These results demonstrate that by applying feedback techniques, the EEGs of schizophrenics can temporarily produce changes that mimic the remission effect of neuroleptics.


Slow cortical potentials (SCPs) are thought to reflect the attentional resources and cortical excitability regulations of cortical neuronal networks. Impaired attention functions, which are seen in schizophrenic patients, may be associated with impaired Slow Cortical Potential regulation. Controlled neurofeedback studies with slow cortical potential have shown increased cognitive function in schizophrenics (Schneider, F. et al, 1992; Gruzelier J. et al, 1999; Hardman E, 1997).

 

Some published research involves fMRI NF and other types of NF in clinical applications. For example, in a pilot study of NF using real-time functional magnetic resonance imaging by Ruiz et al. (2013), schizophrenic patients trained the right insula to self-activate, which improved the facial recognition function it is responsible for.


Another fMRI NF study involved 11 schizophrenic patients and 11 healthy control subjects learning to control the ACC, but doing so through different neuronal pathways. Schizophrenics activated the dorsal subunit, while the healthy group activated the rostral subunit. Schizophrenics can learn to regulate a localized area. (Cordes JS. et al, 2015)

 

Although neurofeedback has been studied in detail in various diseases, there are only a few uncontrolled case studies investigating its clinical effects in the treatment of schizophrenia.

 

In the article by Sürmeli et al. (2012), neurofeedback treatment was applied to a group of 51 schizophrenic patients. In this study, those with a total PANNS (Positive and Negative Symptom Scale) score above 70 were included. (Range: 76-156; 70-79: 2 participants; 80-89: 9 participants; 90-99: 8 participants; 100-109: 5 participants; 110-119: 9 participants; 120-129: 5 participants; 130-139: 5 participants; and above 140: 5 participants).

 

According to the results, 47 out of 48 participants showed clinical improvement after NF treatment, according to their PANSS scores. The mean score of the group, 110.24 (±21.62 std), decreased to 19.56 (±26.78). This change was found to be statistically significant.
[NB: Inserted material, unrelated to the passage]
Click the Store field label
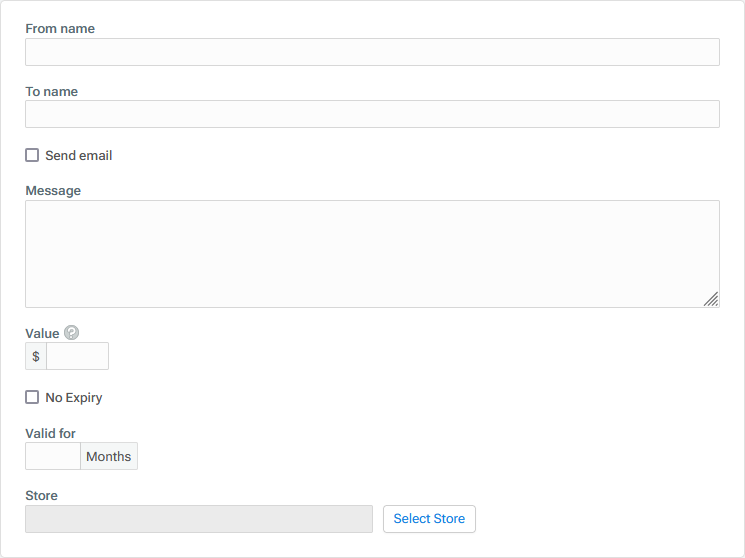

Those who could take the MMPI and TOVA tests also showed a significant decrease in these scales. At the end of treatment, 40 participants were followed for more than 22 months; two for 1 year, one for 9 months, and three for 1 to 3 months. The mean decrease in PANSS scores was 83% (± 23%), which was greater than the 20% decrease seen in studies using only antipsychotic medication. In the study, 94% of participants adhered to and were consistent with NF treatment, and of those who needed medication, 68% adhered to their medication regimen for up to two years of follow-up. In the Clinical Antipsychotic Trials for Interventions Effectiveness (CATIE), the effect of medication on the primary scale (participants' adherence to the study) was only 26%. (Lieberman JA. et al, 2005; Kane JM, 2006; Janicak PG., 2006)
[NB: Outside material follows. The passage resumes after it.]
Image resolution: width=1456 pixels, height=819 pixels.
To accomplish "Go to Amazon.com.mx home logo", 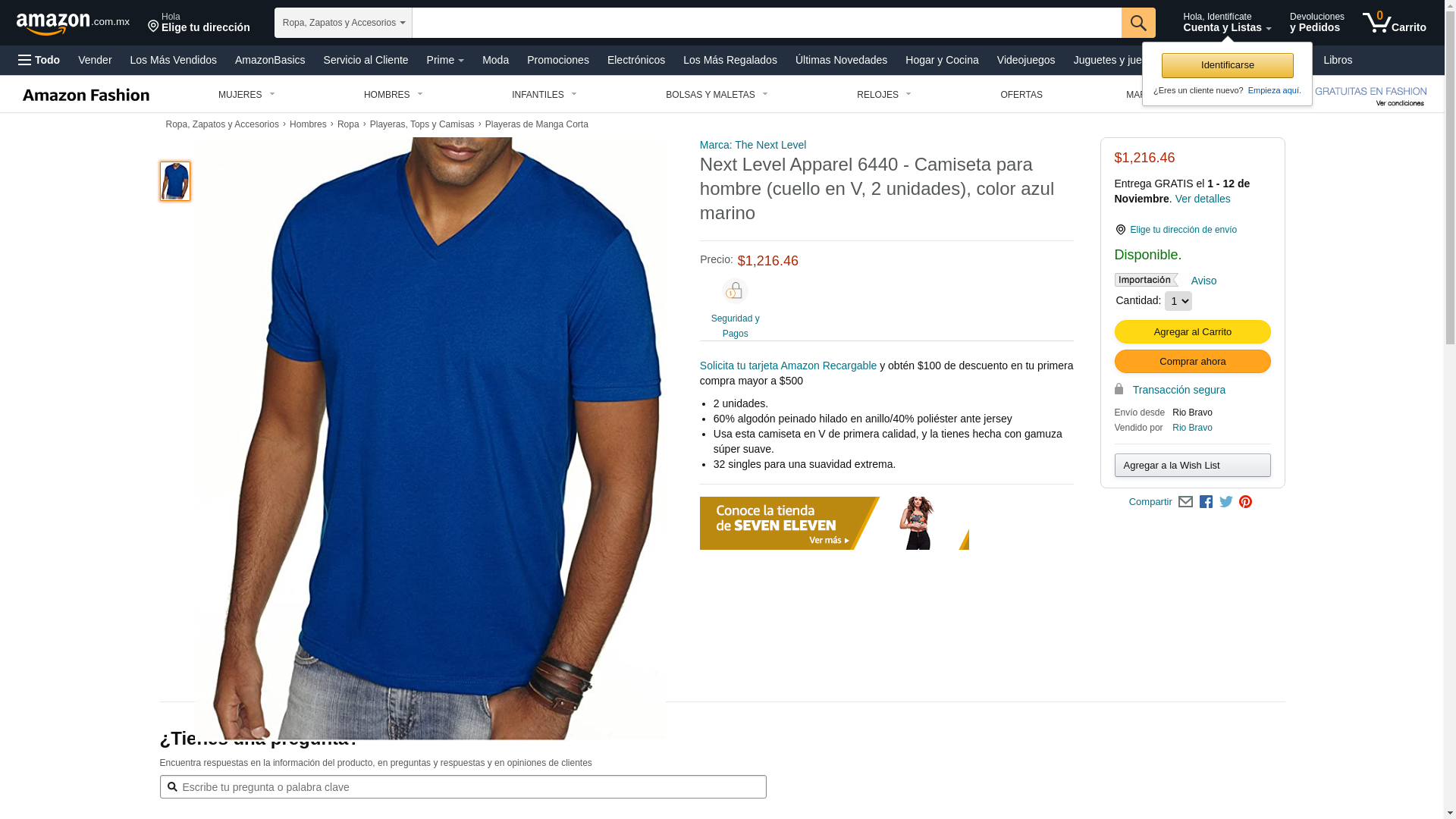I will (73, 23).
When reading scientific publications detailing the effectiveness of various treatments applied to schizophrenic patients, it may be helpful to learn about the assessment scales they use. The PANSS scale is commonly used in registration trials of new antipsychotic drugs. (Kay SR. et al, 1987)
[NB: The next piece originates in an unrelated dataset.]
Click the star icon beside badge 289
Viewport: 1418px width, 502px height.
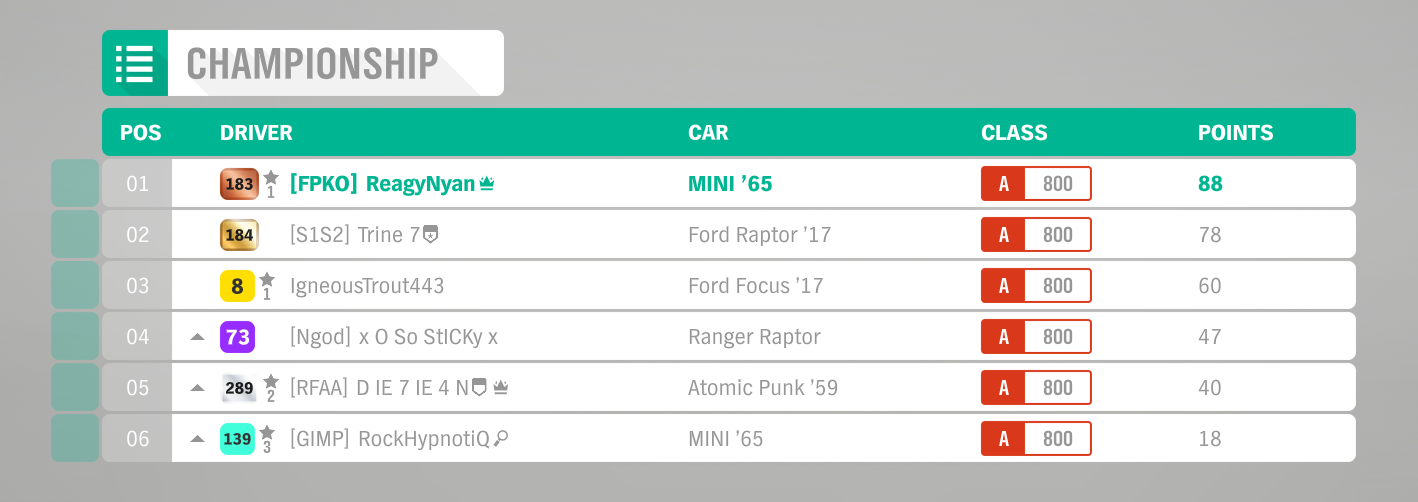point(270,382)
Clinical trials investigating the acute efficacy of antipsychotics generally use a threshold for inclusion, e.g., a total PANSS score of at least 70 or 80 (but sometimes lower thresholds are used). It has generally been observed that the average pre-treatment PANSS total score of participants in acute schizophrenia studies is around 90 (plus or minus 10 points). A PANSS total score above 120 is considered too high and would most likely not be eligible for participation in a placebo-controlled monotherapy clinical trial. While the mean change in PANSS score is often the primary outcome measure in registered studies, sometimes knowing how many patients have achieved a certain degree of improvement can be clinically useful. A “respondent analysis” can be helpful in providing this information.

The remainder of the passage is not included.